Another limitation in this work relates to our treatment of bending constitutive equation. In the stress resultant shell theory, both the in-plane stress–strain relation and the bending–curvature relations need to be specified. While this constitutive approach opens the possibility of independently characterizing the in-plane and flexure properties, in most cases only the in-plane properties were characterized due to the difficulties of thin-tissue bending test. In this work, we employed the best-known model21,22 for the in-plane response. The bending response was derived from the in-plane function through the reduction procedure proposed by Schieck et al.,20 thus bringing another modeling error. The bending–curvature relation derived in this manner is valid for small to moderately large rotations. Nevertheless, this constitutive approach is adequate for deformations where membrane stretch dominates bending. For cerebral aneurysms, we expect that the bending constitutive equation, while critical to bending prediction, would have a limited influence on the in-plane membrane stress due to the thinness of the structure.

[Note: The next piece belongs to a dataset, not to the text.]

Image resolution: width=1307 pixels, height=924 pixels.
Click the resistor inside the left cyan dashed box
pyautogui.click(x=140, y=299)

In the constitutive theory, the shear strain energy ψs is regarded as a penalty function for approximately enforcing the Kirchhoff-Love assumption. The choice G 1 and G 2 values needs numerical experiment. In theory, if the values are sufficiently large in comparison to the in-plane stiffness parameter, the predicted mid-surface deformation should converge to a asymptotic solution in which the directors d remain approximately normal to the mid-surface. We have performed numerical tests in the forward setting, in Ma et al. 16 and Kim et al. 9 It has been observed that as G 1 (G 2 was taken to be zero) increases, its influence on the mid-surface position (an therefore the in-plane stretching) becomes diminishingly small. Converged solutions were often obtained when G 1 was comparable to the major stiffness parameter (e.g., the parameter c in the Fung model). Drawn on these experience, we did not perform parametric study on G 1, but selected values based on the stiffness parameters. We believe that the influence on the in-plane stress is sufficiently small.

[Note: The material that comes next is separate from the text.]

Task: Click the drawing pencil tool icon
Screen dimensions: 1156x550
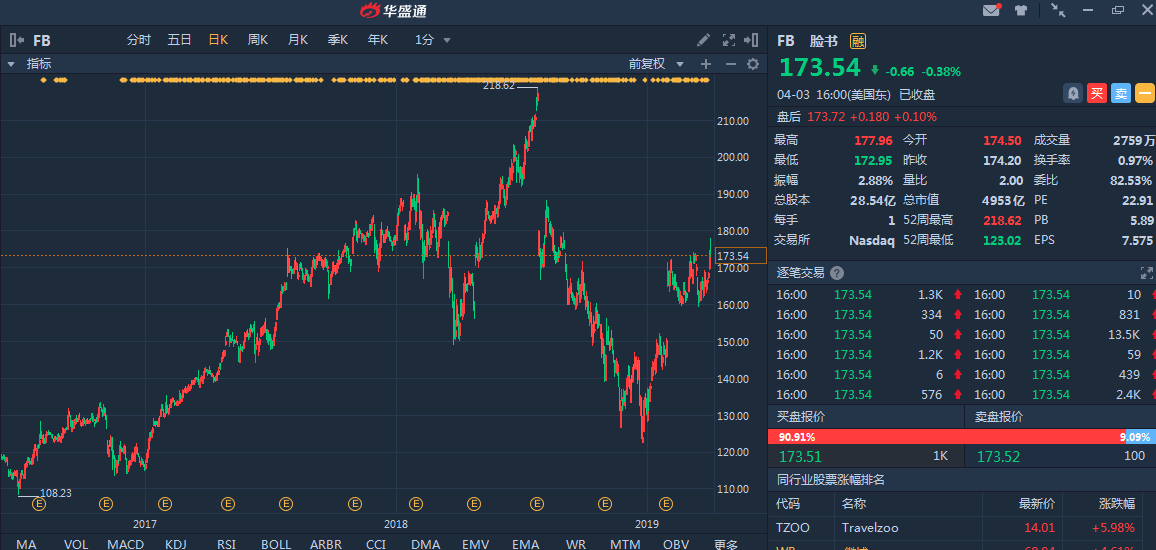Action: tap(704, 40)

Lastly, the uniqueness of the inverse solution remains an open question. Although we did not encounter nonunique solution in the reported example, it is conceivable that multiple solutions may occur due to material instability or structural buckling. It is reasonable to expect that the uniqueness of the inverse problem is the same as that of the forward problem, but since the forward problem is only implicitly defined, the uniqueness of which is not known a priori and so is the inverse problem. The uniqueness issue and its effect on stress analysis need further research.

Summary

We proposed an inverse approach of stress analysis for cerebral aneurysms using the stress resultant shell model. We demonstrated that the wall stress and an initial stress-free configuration can be predicted by taking a deformed configuration and the corresponding pressure as input. For the particular aneurysm considered, we showed that the sac deformation was dominated by wall stretching, and the in-plane stress in the sac was insensitive to material model. Our work submitted a theoretically accurate way to consider the pre-deformation in aneurysm stress analysis, and suggested that for some lesions the wall stress may be estimated using assumed tissue properties without patient-specificity. The last feature is significant to patient-specific studies, since currently it is impractical to obtain patient-specific tissue properties for cerebral aneurysm.